I touched on this briefly in my previous installment of Assembly Required, but it's important enough of a section that I like to give it the full once over. Players may be the breath of your campaign - but the people, places, and things you populate it with are the lungs. You cannot create a functioning, living campaign without the interaction between both groups. So here are a few questions/guidelines on building up your campaign's lungs.


  • What sort of groups organizations are there? What are their details? What are their goals? How do they operate? How are their enemies? Allies? What are their game mechanical costs? (e.g., if the Stygian Circle is a Enemy, how much is it worth?)
  • Are there any NPCs of renown that the player characters would know about? Will they ever meet them? If so how often? If it's at least once a adventure consider writing them up as a character.
  • Do the PCs have any allies, patrons, enemies, or dependents? If so detailing them now might save work. Did they come up with a novel idea that works for the setting? If so explore it!


  • Are the PCs operating out of a home base (specific city, space station, etc.)? If so consider using GURPS City Stats to write it up. 
  • Detail a half dozen or so places the PCs can go to during a game. For example, a bar, a hotel with a seedy reputation, etc. Don't put too much detail into them - just enough to whet the players appetite.


  • Are there any mythical, legendary, or otherwise well known objects the players might get their hands on? If so sketch out a few details.
  • What sort of items do the players already have that deserve such detail, if any?
  • What's the technology level of the campaign? (as discussed before) What gear books are you using? Is it ala carte? If not you need to make a list of what is and isn't allowed - even if it's only "All gear from the Weapons Chapter of GURPS Ultra-Tech that is TL9^ is available, except for Screamers."

It might seem like a lot of these questions are redundant with those for Campaign History - and to a degree they are - but now is the time to make lots of notes on how you plan on treating them and expanding them in the setting.

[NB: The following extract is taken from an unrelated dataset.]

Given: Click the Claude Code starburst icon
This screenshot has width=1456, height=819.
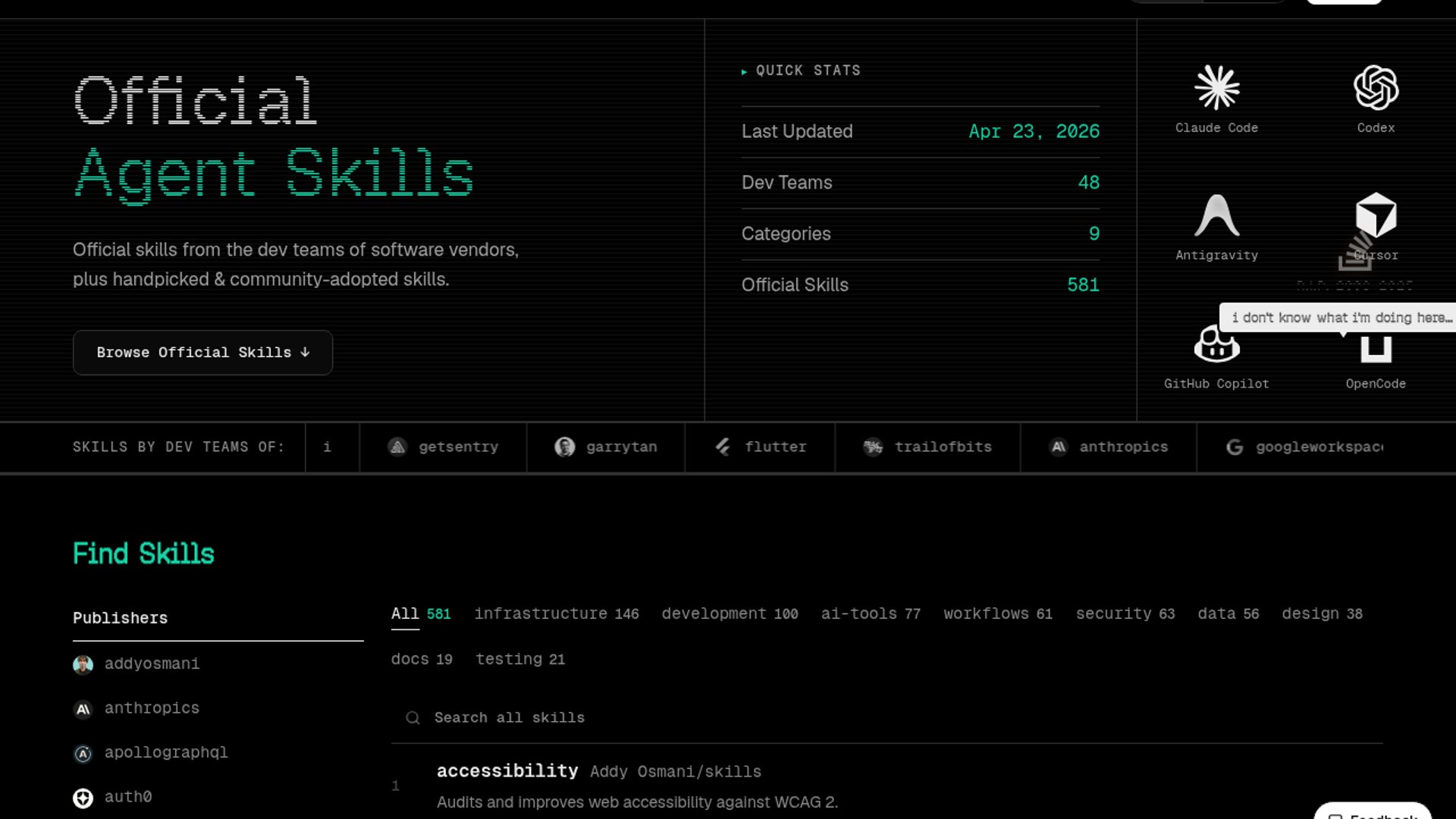Looking at the screenshot, I should tap(1216, 88).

The Worked Example: Something, Something Kill Monsters Urban Fantasy Secret Magic
Here is an example from my campaign (though it's already written up!) of the kind of detail that's useful to have around. Anything that goes above 500 words is probably too much to start out with. Again, these can be rough notes or full on stats (though really that should come later after you've had time to let the campaign ideas "steep").

The Stygian Circle
Founded in the late 19th century, the Stygian Circle was founded by the mysterious sorcerer Lanius. Not much is known about Lanius before he appeared the small hamlet of Vernichberg in Germany where he killed every man, woman, and child, except for seven individuals he seemingly chose at random. Over the course of three days as the corpses of Vernichberg rotted, he spoke to the survivors and showed them the wonders of necromantic magic. No one is sure what he told them or even what he did, but at the end of those three days the first of the Stygian Circle were born. Since then the necromancers of the Stygian Circle have plagued mundane and ceteri alike with their predations and unfathomable goals. They typically gain new members from the warlock population or those who wish to pursue the darker aspects of necromancy, which have been forbidden by the Conclave. Like their founder, especially powerful members of the Circle have been known to destroy entire towns as they seek out those with the gift for sorcery and then twist and corrupt them to their own ends. Their “forced” recruitment practices as best left unmentioned as the few survivors who have escaped usually end up mad or dead within days of their leaving.
             Circle members all bear a magical brand that can only be detected by magical means or by viewing their aura. This black brand of thorns twist around deaths-head moth has become a sigil feared by any sane man. Hunted by the Conclave and her allies, members of the Circle cannot operate in the open in most instances or face immediate retribution. The exception to this is when they are “harvesting” towns to replenish their ranks in which case they don’t care if others know who they are because no one will leave alive or sane.
              All members are exceptionally talented necromancers and know more about death and the dead than almost anyone else. It is rumored that those of the First Order have found the way to cheat death itself and this more than anything else drives more and more sorcerers into the arms of this blasphemous organization.
              The Circle operates in small cells with up to twenty members who move around constantly and are assigned tasks by intermediaries from the First Order. From missions to loot tombs to experimenting with new spells, each cell might be tasked with any sort of job. This way if the Conclave captures any members, they only know about their current or past missions and have no idea where other cells are. Rarely, they’ll operate in bigger groups (up to a hundred) when they intend to go “harvesting.” Though not approved by the Conclave they operate like any other Cabal or Coven and have a structure that is almost identical to any of those working under the aegis of the Conclave.